L'Emisar europeo per il dialogo Kosovo Serbia, Miroslav Lajcak, ha fatto un riassunto settimanale del suo programma. In un post di Facebook, ha scritto circa gli incontri di giovedì a Bruxelles, dove il primo ministro del Kosovo Albin Kurti e il presidente della Serbia, Aleksandar Vuciq, hanno avuto con il cancelliere tedesco Olaf Scholz, il presidente francese Emmanuel Macron, [...]
L'Emisar europeo per il dialogo Kosovo Serbia, Miroslav Lajcak, ha fatto un riassunto settimanale del suo programma.
In un post di Facebook, ha scritto circa le riunioni di giovedì a Bruxelles, dove il primo ministro del Kosovo Albin Kurti e il presidente della Serbia, Aleksandar Vuciq ha avuto con il cancelliere tedesco Olaf Scholz, il presidente francese Emmanuel Macron, il primo ministro italiano Giorgia Melon, il presidente del Consiglio europeo Charles Michel e il capo della diplomazia europea Josep Borrell.
Lajcak scrive che si compiace del fatto che Kurti e Vuciq hanno mostrato la disponibilità ad attuare l'accordo, anche se non sono d'accordo sulle modalità.
Dice che Kurti e Vuciq hanno avuto domande e commenti, aggiungendo che spera che saranno in grado di chiarirli nelle prossime settimane.
Lajcak ha anche parlato di associazione, dicendo che stanno cercando opzioni europee moderne, ma che l'associazione non è l'unico problema che ha bisogno di attuazione, come anche la Serbia ha obblighi irrisolti.
Secondo lui, l'obiettivo dovrebbe essere quello di promuovere l'attuazione dell'accordo senza precondizioni o ritardi.
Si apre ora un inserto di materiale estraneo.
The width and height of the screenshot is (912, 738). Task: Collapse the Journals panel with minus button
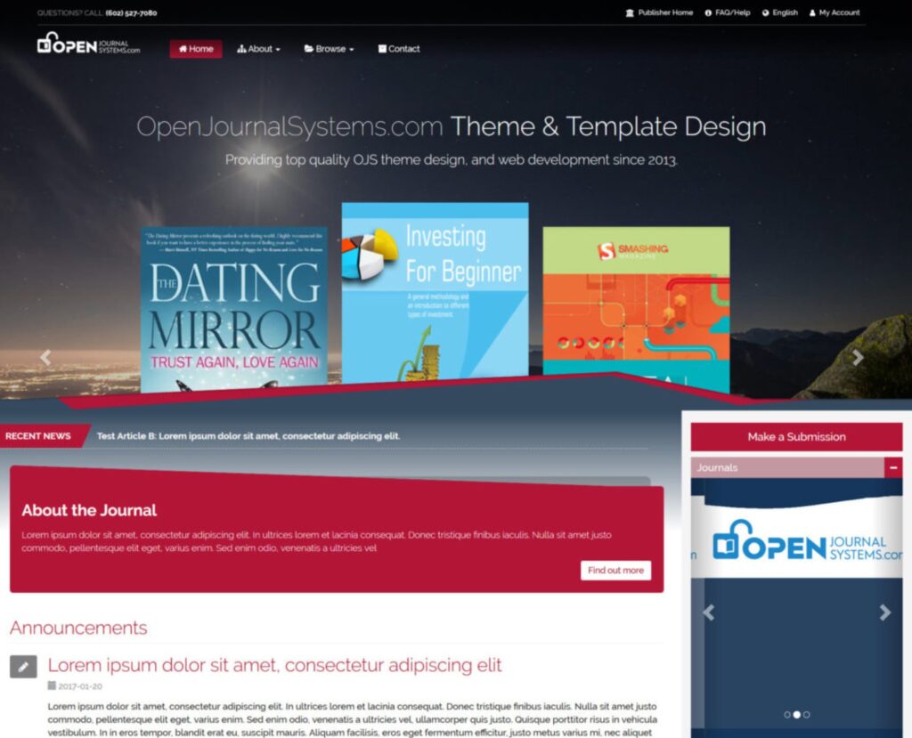pos(892,467)
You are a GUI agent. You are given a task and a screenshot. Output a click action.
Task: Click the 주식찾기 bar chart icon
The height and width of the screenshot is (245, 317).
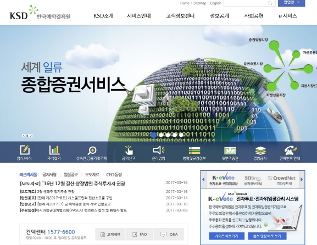54,150
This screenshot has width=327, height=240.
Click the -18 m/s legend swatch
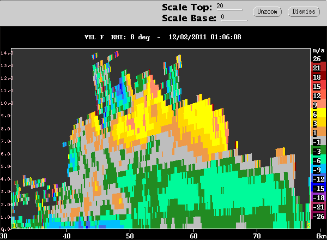[316, 197]
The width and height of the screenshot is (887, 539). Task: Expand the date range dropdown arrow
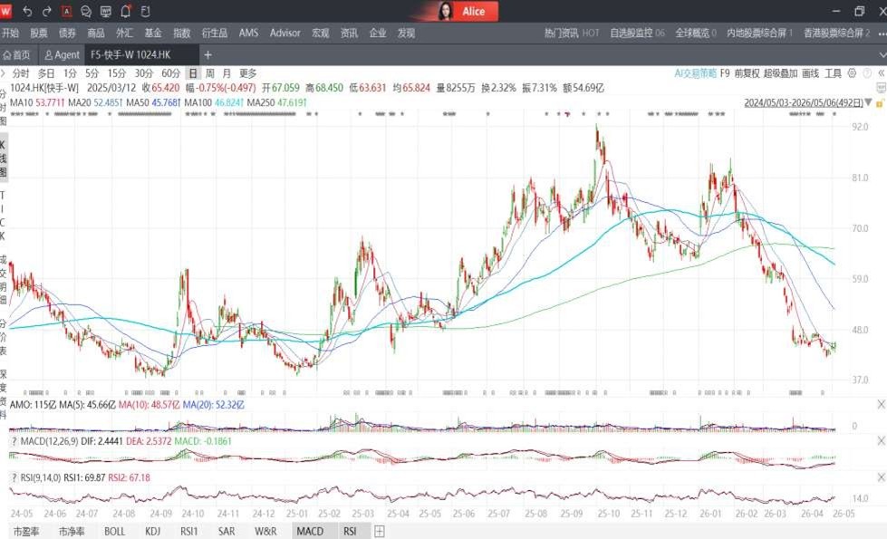click(868, 102)
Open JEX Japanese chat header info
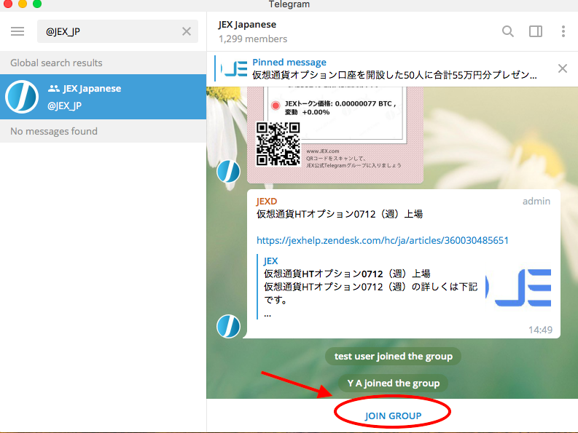 click(252, 31)
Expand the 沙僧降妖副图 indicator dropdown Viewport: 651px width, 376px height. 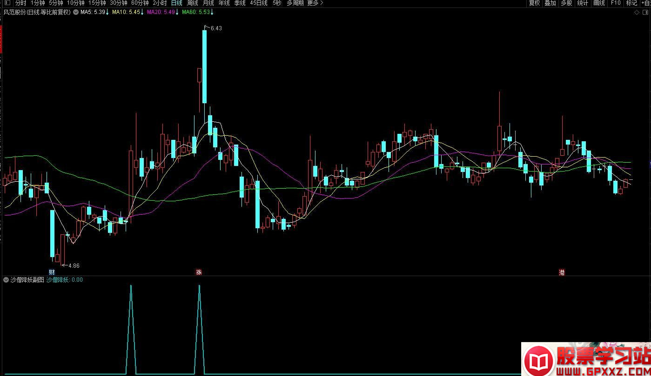tap(6, 280)
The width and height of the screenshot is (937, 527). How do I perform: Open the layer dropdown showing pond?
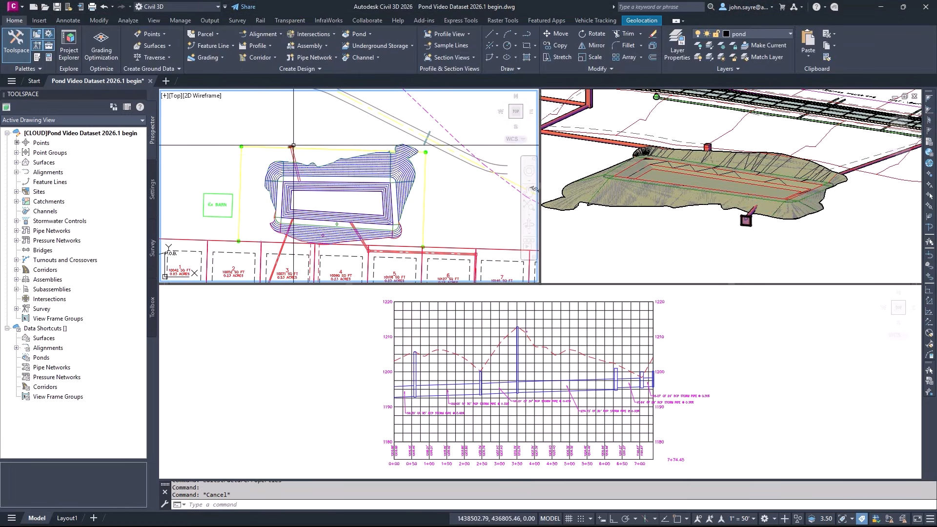pyautogui.click(x=791, y=34)
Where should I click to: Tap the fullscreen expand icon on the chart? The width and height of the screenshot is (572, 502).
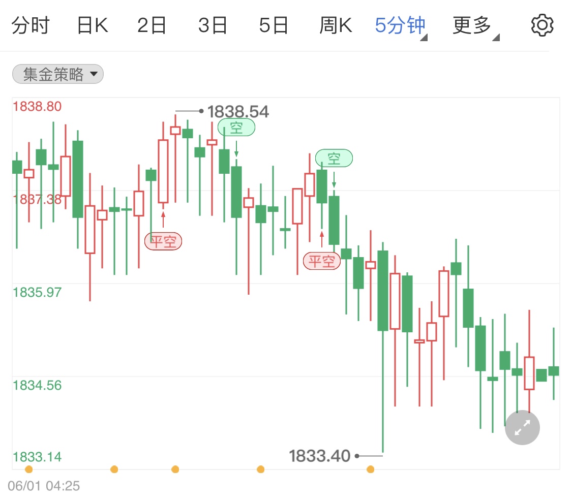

“Sic ha espresso chiaramente tre leader europei, le formalità non dovrebbero impedire questo processo importante. Con questo in mente, invierò i principali negoziatori a Bruxelles presto per discutere i passi futuri, il diplomatico slovacco ha scritto.
Postazione completa:
Ai margini del Consiglio europeo, il presidente francese Macron, il cancelliere tedesco Scholz e il primo ministro italiano Melon insieme al presidente del Consiglio europeo Michel e l'alto rappresentante Borrell e ho organizzato incontri sostenuti dall'UE, sollievo del dialogo con il presidente della Serbia Aleksandar Vuciq e il primo ministro del Kosovo Albin Kurti.
L'idea era semplice continuare le nostre discussioni lo scorso fine settimana durante la nostra missione congiunta a Pristina e Belgrado e di avanzare l'attuazione dell'accordo sulla strada per la normalizzazione.
Ciò che doveva essere un breve incontro con i leader europei si trasformò in trattative a lungo termine condivise con il presidente Vuciq e il primo ministro Kurti, in quanto i leader europei dovevano lasciare il Consiglio.
Accogliamo con favore che entrambi i leader hanno mostrato la volontà di attuare l'accordo, anche se non sono d'accordo sulle modalità. Hanno avuto commenti e domande sulla proposta europea di statuto per l'istituzione di associazione dei comuni di maggioranza serbi in Kosovo, che abbiamo presentato durante la nostra missione congiunta sabato scorso.
Spero che saremo in grado di chiarire le domande e le preoccupazioni aperte nelle prossime settimane.
La nostra Carta propone un modo moderno europeo per affrontare la questione sensibile della protezione delle minoranze in linea con le migliori pratiche e standard europei, e non supera le precedenti frontiere rosse <x0-> delle parti Ma questo non è l'unico elemento che ha bisogno di applicazione.
Anche la Serbia ha molti obblighi irrisolti dall’accordo, e dovremmo vedere che i progressi dell’attuazione parallelamente in modo che il Kosovo e la Serbia possano ottenere ciò che hanno concordato.
L'obiettivo dovrebbe ora essere quello di promuovere l'attuazione dell'accordo senza presupposti o ritardi. Come hanno osservato chiaramente i tre leader europei, le formalità non dovrebbero impedire questo processo importante. Con questo in mente, invierò i principali negoziatori a Bruxelles presto per discutere i passi futuri.